Your task
Pick up the article about electric cooperatives and rural broadband after its last sentence and keep writing it.
## START Excerpt to read
Electric cooperatives “need continued public funding immediately” to bring broadband to rural communities left behind by commercial internet providers, Otsego Electric Cooperative CEO Tim Johnson told the House Agriculture Committee on Tuesday.
Johnson said his small Hartwick, New York-based co-op would never have been able to offer high-speed internet service to its 4,900 consumer-members in a high-poverty part of the state without government funding support.
“This is true for most electric cooperatives,” Johnson said in testimony before the committee.
Because many co-ops operate in sparsely populated regions, the cost of construction “would not be recoverable within commercial lending requirements.”
“The costs of operations are also much more difficult to cover due to the lack of density and therefore lower revenues,” he said.
Yet co-ops also have a big advantage in expanding broadband service in rural areas, Johnson said.
“We are located in these areas, so we are familiar with the terrain and existing infrastructure, and we are stable organizations that have served these communities for over 75 years,” he told lawmakers at a committee hearing to examine broadband needs and opportunities in rural America.
## END Excerpt to read
## START Raw data
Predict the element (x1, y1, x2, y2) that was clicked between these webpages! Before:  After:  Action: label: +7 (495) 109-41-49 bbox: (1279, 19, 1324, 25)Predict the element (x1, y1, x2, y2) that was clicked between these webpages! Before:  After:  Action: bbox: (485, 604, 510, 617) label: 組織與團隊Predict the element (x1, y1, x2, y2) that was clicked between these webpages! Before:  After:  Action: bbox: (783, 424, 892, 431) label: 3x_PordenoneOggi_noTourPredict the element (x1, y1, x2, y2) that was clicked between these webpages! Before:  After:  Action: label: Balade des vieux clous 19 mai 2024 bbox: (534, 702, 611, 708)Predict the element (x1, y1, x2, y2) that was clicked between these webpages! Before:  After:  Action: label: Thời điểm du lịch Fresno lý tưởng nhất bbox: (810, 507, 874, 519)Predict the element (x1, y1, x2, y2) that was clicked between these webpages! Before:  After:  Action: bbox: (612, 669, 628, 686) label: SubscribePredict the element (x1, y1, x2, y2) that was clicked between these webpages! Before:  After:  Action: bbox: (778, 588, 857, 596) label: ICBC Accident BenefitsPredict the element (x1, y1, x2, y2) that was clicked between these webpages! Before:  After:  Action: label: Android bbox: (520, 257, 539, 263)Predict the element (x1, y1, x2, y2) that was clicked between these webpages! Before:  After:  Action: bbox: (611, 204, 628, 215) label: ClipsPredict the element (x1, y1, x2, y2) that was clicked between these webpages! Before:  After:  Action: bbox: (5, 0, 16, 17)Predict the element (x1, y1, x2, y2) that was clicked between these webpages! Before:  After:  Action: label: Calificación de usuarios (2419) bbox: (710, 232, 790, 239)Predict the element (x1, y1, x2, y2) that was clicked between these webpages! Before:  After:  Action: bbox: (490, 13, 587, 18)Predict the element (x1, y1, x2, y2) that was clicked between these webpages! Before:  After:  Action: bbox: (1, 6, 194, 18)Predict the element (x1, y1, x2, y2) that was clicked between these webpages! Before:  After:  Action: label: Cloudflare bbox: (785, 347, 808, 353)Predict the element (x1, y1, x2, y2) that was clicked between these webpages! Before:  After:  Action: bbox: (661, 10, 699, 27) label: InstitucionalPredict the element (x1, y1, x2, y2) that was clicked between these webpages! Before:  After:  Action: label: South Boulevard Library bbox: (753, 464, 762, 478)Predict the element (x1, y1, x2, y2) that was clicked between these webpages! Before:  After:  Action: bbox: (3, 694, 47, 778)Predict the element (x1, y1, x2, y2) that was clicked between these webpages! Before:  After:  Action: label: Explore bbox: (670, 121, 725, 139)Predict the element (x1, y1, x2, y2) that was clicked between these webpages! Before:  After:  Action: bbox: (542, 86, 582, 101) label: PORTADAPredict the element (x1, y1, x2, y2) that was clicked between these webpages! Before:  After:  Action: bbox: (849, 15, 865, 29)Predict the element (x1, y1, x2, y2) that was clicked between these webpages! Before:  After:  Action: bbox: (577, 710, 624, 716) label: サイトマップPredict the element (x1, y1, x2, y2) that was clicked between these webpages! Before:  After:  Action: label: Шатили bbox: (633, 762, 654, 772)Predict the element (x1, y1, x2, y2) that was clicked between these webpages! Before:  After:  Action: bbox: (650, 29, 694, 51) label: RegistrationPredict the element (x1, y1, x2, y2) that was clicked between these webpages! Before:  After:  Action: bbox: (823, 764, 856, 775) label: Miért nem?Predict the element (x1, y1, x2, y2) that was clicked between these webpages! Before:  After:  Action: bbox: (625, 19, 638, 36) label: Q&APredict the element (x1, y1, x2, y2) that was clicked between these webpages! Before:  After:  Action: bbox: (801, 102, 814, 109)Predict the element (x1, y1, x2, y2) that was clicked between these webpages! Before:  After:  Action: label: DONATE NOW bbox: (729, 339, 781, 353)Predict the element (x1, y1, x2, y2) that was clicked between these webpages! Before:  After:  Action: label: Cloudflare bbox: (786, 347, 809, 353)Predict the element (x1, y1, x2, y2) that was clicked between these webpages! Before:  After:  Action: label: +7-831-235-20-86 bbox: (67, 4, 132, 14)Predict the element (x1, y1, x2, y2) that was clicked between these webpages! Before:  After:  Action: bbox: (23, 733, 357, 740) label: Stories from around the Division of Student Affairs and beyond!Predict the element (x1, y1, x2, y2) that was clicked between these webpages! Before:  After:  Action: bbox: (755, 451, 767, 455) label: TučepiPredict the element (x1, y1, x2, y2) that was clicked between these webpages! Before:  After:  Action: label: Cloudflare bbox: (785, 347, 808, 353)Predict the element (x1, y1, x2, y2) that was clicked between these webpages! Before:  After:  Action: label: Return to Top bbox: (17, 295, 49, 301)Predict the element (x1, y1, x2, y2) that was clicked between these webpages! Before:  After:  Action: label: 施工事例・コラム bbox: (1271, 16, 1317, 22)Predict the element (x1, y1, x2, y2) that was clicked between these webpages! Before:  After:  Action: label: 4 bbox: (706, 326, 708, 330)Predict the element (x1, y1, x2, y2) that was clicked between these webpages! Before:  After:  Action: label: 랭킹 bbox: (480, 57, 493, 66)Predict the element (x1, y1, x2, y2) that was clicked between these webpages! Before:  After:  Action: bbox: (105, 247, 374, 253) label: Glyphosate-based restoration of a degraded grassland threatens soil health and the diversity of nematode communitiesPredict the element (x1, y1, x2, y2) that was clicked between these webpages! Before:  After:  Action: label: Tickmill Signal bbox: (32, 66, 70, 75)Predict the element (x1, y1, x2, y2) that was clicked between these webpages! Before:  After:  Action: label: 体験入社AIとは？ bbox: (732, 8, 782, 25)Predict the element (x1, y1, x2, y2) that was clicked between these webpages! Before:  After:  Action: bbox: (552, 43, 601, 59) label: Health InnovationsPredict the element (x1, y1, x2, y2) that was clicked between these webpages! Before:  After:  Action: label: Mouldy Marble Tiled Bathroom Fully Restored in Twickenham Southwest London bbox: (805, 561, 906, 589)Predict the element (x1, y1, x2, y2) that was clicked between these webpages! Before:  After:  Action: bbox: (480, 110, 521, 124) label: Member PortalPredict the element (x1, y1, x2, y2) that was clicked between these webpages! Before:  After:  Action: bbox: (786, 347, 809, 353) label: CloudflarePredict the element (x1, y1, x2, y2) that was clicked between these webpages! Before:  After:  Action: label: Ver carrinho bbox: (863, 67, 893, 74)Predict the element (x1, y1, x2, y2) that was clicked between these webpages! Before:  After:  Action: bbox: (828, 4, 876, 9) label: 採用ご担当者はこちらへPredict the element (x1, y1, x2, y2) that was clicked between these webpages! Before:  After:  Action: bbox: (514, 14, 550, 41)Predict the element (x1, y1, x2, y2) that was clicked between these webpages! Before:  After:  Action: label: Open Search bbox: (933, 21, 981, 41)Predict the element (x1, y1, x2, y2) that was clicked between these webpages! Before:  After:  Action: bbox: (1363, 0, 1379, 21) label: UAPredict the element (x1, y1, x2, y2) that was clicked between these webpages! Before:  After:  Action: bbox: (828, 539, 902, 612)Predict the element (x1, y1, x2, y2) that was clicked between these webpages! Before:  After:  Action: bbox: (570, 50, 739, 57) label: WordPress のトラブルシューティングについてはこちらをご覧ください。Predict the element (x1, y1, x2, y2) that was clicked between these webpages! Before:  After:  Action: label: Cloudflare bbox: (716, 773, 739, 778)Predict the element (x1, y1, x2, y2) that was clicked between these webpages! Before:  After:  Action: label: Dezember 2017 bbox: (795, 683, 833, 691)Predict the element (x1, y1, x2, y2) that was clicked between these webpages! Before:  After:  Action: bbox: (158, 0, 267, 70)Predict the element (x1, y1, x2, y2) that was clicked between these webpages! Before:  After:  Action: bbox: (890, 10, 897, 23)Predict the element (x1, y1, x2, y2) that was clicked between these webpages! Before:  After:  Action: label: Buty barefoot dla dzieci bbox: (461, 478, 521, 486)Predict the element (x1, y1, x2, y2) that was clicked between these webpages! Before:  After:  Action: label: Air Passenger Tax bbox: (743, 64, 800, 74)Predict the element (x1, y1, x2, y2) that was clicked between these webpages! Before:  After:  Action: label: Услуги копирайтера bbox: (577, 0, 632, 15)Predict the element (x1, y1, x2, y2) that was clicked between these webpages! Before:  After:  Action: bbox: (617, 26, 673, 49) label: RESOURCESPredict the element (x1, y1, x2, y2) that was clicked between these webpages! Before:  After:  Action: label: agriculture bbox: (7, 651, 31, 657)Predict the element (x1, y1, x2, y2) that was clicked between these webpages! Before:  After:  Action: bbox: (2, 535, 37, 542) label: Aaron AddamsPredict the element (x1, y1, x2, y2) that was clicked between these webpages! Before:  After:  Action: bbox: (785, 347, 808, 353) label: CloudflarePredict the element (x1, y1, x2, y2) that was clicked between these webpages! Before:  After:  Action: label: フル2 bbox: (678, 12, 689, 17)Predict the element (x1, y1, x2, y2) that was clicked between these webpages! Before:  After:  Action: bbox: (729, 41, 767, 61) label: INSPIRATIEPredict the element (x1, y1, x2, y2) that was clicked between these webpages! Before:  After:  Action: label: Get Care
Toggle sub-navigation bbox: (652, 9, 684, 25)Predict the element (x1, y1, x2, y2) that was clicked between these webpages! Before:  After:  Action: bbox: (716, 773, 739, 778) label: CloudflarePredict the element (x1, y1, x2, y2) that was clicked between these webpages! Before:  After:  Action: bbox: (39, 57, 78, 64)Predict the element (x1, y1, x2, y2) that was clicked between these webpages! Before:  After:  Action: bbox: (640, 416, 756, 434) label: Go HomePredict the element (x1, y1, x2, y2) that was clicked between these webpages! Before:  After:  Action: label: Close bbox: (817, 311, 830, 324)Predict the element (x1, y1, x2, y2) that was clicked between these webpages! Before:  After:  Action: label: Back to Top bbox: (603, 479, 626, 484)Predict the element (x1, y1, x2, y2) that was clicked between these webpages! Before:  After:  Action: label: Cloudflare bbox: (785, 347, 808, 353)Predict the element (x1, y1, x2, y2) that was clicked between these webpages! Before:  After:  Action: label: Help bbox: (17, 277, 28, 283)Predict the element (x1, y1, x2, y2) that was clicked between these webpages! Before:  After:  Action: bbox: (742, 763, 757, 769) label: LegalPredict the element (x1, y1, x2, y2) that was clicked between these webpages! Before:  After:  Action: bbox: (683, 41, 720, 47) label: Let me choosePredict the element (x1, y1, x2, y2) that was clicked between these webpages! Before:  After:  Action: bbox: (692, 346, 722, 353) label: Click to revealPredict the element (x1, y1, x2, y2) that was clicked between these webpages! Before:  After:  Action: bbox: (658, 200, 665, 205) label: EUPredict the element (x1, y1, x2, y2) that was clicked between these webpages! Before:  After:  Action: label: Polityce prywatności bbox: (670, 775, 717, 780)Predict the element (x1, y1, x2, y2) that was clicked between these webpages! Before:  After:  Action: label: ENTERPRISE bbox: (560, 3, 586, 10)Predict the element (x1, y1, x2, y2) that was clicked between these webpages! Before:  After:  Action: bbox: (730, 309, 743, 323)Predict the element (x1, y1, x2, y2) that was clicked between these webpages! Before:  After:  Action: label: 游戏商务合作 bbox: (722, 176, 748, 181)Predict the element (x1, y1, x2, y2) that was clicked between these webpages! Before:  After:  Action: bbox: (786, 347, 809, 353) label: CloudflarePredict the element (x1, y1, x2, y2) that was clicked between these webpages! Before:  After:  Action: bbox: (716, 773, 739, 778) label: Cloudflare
## END Raw data
Response to the task
“Cooperatives have skilled manpower, equipment and vehicles and we own the poles and rights of way so we can control some of our make-ready costs—the process of ensuring poles are ready and in proper condition to have fiber hung on them—through planning and proactive maintenance schedules.”
More than 200 electric co-ops in 37 states are deploying broadband and about 100 more are considering it, Johnson said.
“This cooperative commitment is vital for the one-quarter of all rural Americans who still lack access to broadband, compared to less than 2% in urban areas,” he said.
OEC began offering high-speed, affordable broadband service to its members in 2017. The co-op now has service available for all its members “with state-of-the-art fiber to the home service,” Johnson said.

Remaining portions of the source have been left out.